━━━━━ Data for processing

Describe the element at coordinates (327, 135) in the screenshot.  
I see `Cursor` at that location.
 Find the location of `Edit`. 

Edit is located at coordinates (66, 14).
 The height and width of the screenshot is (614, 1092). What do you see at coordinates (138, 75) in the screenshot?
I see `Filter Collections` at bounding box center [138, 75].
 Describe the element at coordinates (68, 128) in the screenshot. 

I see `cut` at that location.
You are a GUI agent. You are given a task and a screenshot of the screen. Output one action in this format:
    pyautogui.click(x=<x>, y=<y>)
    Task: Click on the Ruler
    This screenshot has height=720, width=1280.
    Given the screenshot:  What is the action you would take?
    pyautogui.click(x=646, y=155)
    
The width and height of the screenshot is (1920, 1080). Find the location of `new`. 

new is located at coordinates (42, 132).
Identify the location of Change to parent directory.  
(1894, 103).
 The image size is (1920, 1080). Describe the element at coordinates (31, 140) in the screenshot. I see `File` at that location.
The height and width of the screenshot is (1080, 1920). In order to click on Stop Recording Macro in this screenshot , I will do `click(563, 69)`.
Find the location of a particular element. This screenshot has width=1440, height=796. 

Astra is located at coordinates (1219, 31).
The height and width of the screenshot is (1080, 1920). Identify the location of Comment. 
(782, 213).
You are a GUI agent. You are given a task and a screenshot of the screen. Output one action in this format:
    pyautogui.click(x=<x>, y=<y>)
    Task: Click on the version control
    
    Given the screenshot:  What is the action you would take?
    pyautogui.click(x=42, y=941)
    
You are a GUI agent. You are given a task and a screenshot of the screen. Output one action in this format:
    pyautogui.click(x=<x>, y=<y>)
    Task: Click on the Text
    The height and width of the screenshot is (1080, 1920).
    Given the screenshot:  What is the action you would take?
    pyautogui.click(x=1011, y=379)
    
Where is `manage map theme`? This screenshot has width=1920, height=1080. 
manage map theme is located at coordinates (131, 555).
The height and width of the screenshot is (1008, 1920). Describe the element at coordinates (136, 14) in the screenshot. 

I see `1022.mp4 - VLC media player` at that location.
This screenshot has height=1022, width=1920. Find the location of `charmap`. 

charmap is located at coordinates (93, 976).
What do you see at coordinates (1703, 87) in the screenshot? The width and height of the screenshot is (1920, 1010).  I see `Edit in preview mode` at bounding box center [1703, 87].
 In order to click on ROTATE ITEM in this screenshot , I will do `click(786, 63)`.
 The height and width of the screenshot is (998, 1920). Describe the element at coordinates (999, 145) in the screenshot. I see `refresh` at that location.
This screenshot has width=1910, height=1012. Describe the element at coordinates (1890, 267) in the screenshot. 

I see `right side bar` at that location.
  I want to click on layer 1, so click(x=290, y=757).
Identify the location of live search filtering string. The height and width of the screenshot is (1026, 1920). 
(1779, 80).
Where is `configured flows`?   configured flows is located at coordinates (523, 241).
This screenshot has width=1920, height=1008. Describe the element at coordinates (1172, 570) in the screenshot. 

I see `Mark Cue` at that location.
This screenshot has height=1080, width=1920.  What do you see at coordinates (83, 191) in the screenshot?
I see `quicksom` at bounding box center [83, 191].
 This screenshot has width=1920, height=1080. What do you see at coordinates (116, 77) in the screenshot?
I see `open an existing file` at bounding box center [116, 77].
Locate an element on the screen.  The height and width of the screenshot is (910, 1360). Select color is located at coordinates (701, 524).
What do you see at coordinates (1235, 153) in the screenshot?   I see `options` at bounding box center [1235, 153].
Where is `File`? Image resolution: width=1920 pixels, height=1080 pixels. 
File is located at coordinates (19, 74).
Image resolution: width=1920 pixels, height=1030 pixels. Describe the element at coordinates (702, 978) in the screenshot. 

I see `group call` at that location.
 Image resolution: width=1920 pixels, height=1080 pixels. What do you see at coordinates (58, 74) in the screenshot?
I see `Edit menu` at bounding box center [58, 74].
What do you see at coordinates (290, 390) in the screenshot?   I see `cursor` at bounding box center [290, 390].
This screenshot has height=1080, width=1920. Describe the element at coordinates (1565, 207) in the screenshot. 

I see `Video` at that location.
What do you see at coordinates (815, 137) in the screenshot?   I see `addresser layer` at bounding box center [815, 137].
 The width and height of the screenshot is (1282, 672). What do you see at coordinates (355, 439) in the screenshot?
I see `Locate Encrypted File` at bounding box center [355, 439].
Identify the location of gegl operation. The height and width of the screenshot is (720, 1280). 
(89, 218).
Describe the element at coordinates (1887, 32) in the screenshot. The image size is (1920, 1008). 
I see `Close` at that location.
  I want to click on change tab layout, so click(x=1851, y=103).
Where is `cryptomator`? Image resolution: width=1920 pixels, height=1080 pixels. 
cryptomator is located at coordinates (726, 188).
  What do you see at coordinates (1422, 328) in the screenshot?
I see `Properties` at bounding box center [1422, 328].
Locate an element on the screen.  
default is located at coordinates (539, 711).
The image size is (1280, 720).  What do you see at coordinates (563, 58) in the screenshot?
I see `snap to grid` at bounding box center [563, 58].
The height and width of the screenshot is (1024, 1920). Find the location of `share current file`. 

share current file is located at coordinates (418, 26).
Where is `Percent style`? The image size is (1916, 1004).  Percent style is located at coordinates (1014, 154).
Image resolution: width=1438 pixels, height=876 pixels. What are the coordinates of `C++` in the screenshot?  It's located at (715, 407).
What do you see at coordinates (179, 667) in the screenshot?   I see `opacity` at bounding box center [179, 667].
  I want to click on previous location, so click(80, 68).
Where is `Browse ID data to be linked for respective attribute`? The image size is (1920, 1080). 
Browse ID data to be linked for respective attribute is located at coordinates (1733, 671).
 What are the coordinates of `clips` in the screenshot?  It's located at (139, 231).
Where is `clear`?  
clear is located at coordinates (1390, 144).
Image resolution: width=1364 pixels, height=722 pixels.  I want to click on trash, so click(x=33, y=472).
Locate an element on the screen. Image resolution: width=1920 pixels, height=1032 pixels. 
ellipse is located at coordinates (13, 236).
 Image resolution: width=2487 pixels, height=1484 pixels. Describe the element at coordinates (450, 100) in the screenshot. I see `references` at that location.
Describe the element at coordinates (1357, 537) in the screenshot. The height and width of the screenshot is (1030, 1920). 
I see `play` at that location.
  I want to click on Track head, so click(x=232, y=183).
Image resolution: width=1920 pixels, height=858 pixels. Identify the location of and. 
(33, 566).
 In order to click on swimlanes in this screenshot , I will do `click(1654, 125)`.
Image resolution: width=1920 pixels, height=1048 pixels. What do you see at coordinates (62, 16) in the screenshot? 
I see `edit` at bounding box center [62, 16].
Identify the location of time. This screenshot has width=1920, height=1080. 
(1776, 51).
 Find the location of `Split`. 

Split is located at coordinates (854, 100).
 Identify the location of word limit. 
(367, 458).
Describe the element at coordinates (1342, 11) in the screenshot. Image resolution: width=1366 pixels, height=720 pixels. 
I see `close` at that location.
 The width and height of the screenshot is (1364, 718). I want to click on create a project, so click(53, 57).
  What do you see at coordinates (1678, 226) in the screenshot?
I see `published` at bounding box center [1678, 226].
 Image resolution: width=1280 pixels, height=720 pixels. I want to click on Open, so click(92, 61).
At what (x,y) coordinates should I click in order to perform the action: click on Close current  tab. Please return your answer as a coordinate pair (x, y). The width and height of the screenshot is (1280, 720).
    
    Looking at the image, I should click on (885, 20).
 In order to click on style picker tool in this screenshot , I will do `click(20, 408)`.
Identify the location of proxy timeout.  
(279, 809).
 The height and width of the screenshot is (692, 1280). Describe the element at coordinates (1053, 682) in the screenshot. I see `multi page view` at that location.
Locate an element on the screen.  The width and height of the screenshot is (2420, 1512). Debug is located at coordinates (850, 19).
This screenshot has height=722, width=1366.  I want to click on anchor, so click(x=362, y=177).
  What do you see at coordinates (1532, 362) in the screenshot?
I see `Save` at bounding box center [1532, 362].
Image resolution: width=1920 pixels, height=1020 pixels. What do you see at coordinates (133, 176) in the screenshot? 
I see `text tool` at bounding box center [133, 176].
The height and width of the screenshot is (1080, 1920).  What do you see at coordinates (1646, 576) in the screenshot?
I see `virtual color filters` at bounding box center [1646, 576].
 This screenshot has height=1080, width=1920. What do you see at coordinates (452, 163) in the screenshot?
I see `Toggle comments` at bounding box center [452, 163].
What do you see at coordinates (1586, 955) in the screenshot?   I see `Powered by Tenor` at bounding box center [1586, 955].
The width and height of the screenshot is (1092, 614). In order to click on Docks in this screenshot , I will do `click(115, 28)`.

━━━━━━━━━━

Short problem: Retype verbatim every line above, from the first one through the line containing "(782, 213).", with that line included.

Exercise result:
Describe the element at coordinates (327, 135) in the screenshot.  
I see `Cursor` at that location.
 Find the location of `Edit`. 

Edit is located at coordinates (66, 14).
 The height and width of the screenshot is (614, 1092). What do you see at coordinates (138, 75) in the screenshot?
I see `Filter Collections` at bounding box center [138, 75].
 Describe the element at coordinates (68, 128) in the screenshot. 

I see `cut` at that location.
You are a GUI agent. You are given a task and a screenshot of the screen. Output one action in this format:
    pyautogui.click(x=<x>, y=<y>)
    Task: Click on the Ruler
    This screenshot has height=720, width=1280.
    Given the screenshot:  What is the action you would take?
    pyautogui.click(x=646, y=155)
    
The width and height of the screenshot is (1920, 1080). Find the location of `new`. 

new is located at coordinates (42, 132).
Identify the location of Change to parent directory.  
(1894, 103).
 The image size is (1920, 1080). Describe the element at coordinates (31, 140) in the screenshot. I see `File` at that location.
The height and width of the screenshot is (1080, 1920). In order to click on Stop Recording Macro in this screenshot , I will do `click(563, 69)`.
Find the location of a particular element. This screenshot has width=1440, height=796. 

Astra is located at coordinates (1219, 31).
The height and width of the screenshot is (1080, 1920). Identify the location of Comment. 
(782, 213).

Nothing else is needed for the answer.